Two months ago, Tatiana Maslany of “Orphan Black” was in my fantasy league, for her extraordinary work as a number of clones. But since then she won a Critics’ Choice Television Award, which may have put her on the map for Emmy voters. Still a fantasy nominee, though: Emmy Rossum, so moving as the brave but flawed older sister on “Shameless.”

Best Actor, Drama: Three-time winner Bryan Cranston of “Breaking Bad,” Jon Hamm of “Mad Men,” and last year’s winner, Damian Lewis of “Homeland,” are inevitable. The contenders include Jeff Daniels, who is the most full-bodied character on “The Newsroom”; Matthew Rhys, who is perfectly conflicted as a spy who wants to come in from the cold on “The Americans”; Timothy Olyphant as the shrewd Raylan Givens on “Justified”; Steve Buscemi as the heartless boss on “Boardwalk Empire”; and Michael C. Hall on “Dexter.” I wouldn’t be surprised if Kevin Bacon landed on the list; he’s the best thing on the cheesy “The Following.”

In my fantasy league: Travis Fimmel, so charismatic on “Vikings”; Matthew Macfadyen, who brings flawed humanity to “Ripper Street”; and William H. Macy, who is so authentic on “Shameless.”

Best Comedy: “Modern Family” is, of course, inevitable; the show has won the last three years. “Girls,” “Louie,” “The Big Bang Theory,” and “30 Rock” — which had a strong final season — are also gimmes. For some reason, the Emmys have only nominated the sweetly mocking “Parks and Recreation” once. What’s up with that? It is a contender for its fifth season, along with the likable “New Girl.” “Arrested Development,” a favorite that returned as a diminished thing, may also get a nod, and add to a possible Netflix show of strength.

• [GIVEN REQUEST 1]:
Could you extract the part of the Emmy column between "In my fantasy league: Travis" and "show of strength.", inclusive?
• [GIVEN REQUEST 2]:
Would you write the next part of the Emmy predictions column, picking up after its final sentence?
The material after this Emmy column is not needed.

• [DATA]:

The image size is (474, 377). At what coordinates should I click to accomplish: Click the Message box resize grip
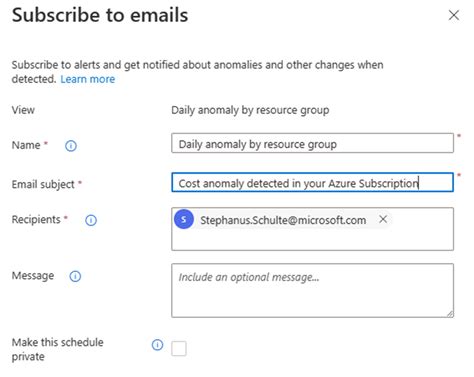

• [RIGHT ANSWER 1]:
In my fantasy league: Travis Fimmel, so charismatic on “Vikings”; Matthew Macfadyen, who brings flawed humanity to “Ripper Street”; and William H. Macy, who is so authentic on “Shameless.”

Best Comedy: “Modern Family” is, of course, inevitable; the show has won the last three years. “Girls,” “Louie,” “The Big Bang Theory,” and “30 Rock” — which had a strong final season — are also gimmes. For some reason, the Emmys have only nominated the sweetly mocking “Parks and Recreation” once. What’s up with that? It is a contender for its fifth season, along with the likable “New Girl.” “Arrested Development,” a favorite that returned as a diminished thing, may also get a nod, and add to a possible Netflix show of strength.

• [RIGHT ANSWER 2]:
“Veep” is a contender, and a very worthy one. The show found itself during the second season, as a warped inversion of “The West Wing.” The lovely “Enlightened” will get a nomination, of course — you know, when pigs fly.

Best Actress, Comedy: Among the sure things, Julia Louis-Dreyfus of “Veep” is too, too funny as the careering, ever-cursing vice president. Tina Fey of “30 Rock,” Amy Poehler of “Parks and Recreation,” and Lena Dunham of “Girls” are also locks. The contenders include Edie Falco as the self-destructive heroine of “Nurse Jackie,” Zooey Deschanel as the queen of quirk in “New Girl,” and Mindy Kaling, so relentlessly superficial in “The Mindy Project.” For my fantasy pick: Laura Dern, as the tortured-but-working-on-it Amy Jellicoe in “Enlightened.”

Best Actor, Comedy: We can assume that Alec Baldwin of “30 Rock,” Jim Parsons of “The Big Bang Theory,” and Louis C.K. of “Louie” will once again get nods. Alas, Jon Cryer from “Two and a Half Men,” who has won as both a supporting and a lead actor for the show, will also inevitably be on the list. Contenders include Matt LeBlanc in “Episodes,” Jake Johnson in “New Girl,” and Matthew Perry in the canceled “Go On.”

Supporting Actors and Actresses: TV has so many ensemble casts, the supporting categories are among the most competitive. The “Modern Family” actors will, as usual, dominate on the comedy side, with Merritt Wever from “Nurse Jackie” and Max Greenfield from “New Girl” all likely contenders.

My fantasy league includes Adam Driver, so complex on “Girls,” DJ Qualls as the sweet weasel with muscular dystrophy on “Legit,” and Eliza Coupe as the ultra-competitive Jane on the canceled “Happy Endings.” Oh, and as always, Jason Gann deserves note for “Wilfred.” In my book, he’s a lead, but he was submitted as a supporting actor to increase his slim chances.

In the supporting categories for drama, “Mad Men” and “Downton Abbey” will fill many slots, along with Peter Dinklage of “Game of Thrones” and Aaron Paul of “Breaking Bad.” Anna Gunn, so potent on “Breaking Bad,” is a strong contender, along with Jennifer Carpenter from “Dexter” and Mandy Patinkin from “Homeland.”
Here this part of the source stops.